[Dataset entries]
· · · ·

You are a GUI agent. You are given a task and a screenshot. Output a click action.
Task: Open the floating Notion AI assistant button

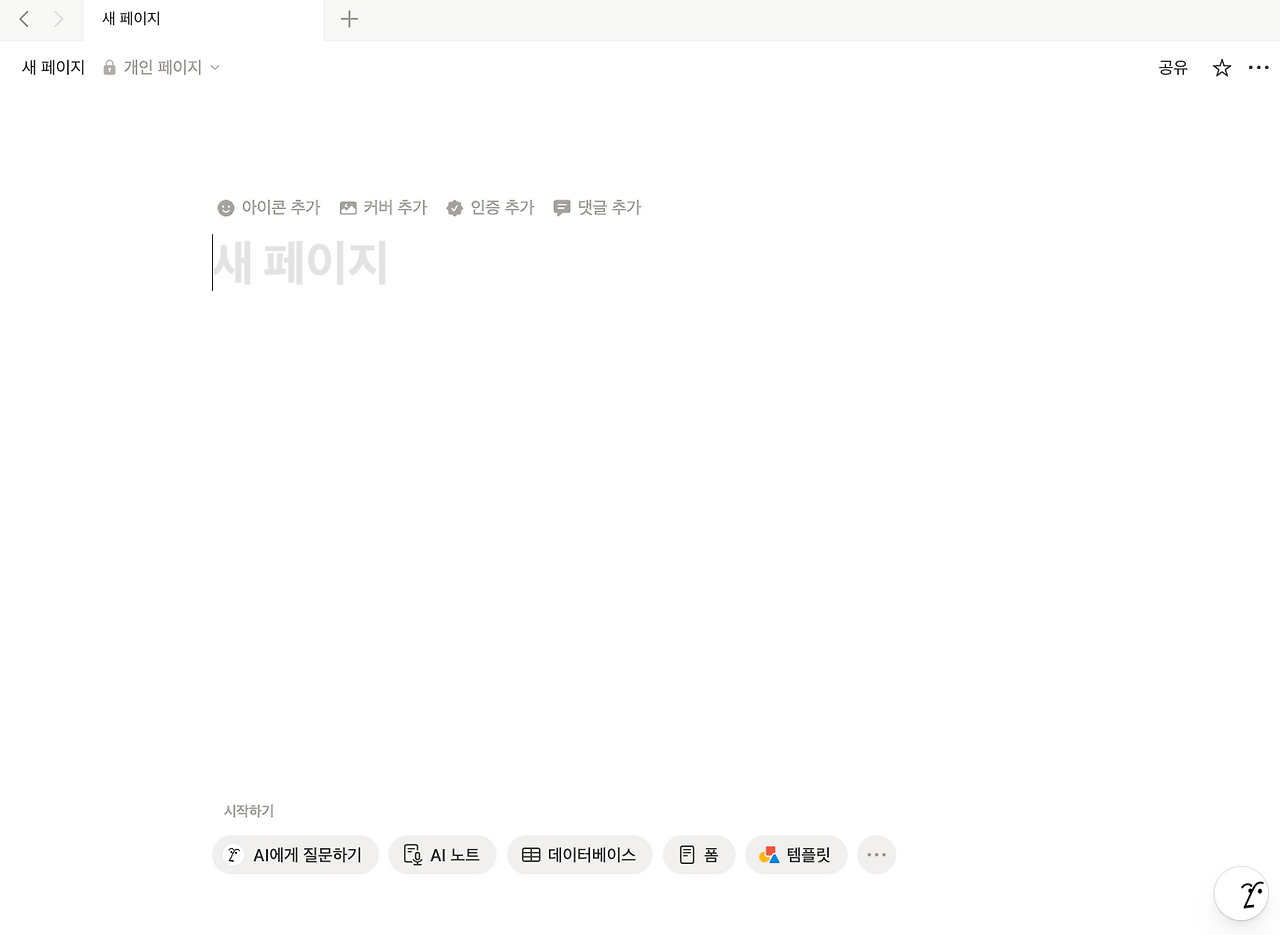click(1240, 893)
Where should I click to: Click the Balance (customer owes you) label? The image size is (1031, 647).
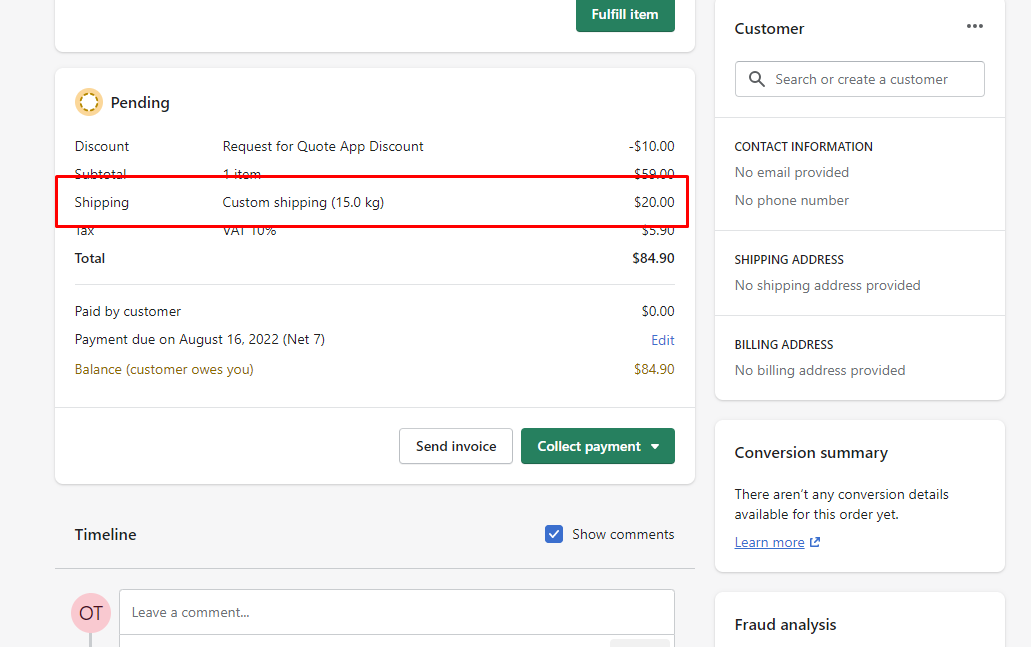164,369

· · · ·

* Task objective
Exactly the lines from the one with "Where should I" through the end of the records are to be repeated, both ends included, and pictures are to be omitted.

* Final answer
Where should I click to: Click the Balance (customer owes you) label? The image size is (1031, 647).
164,369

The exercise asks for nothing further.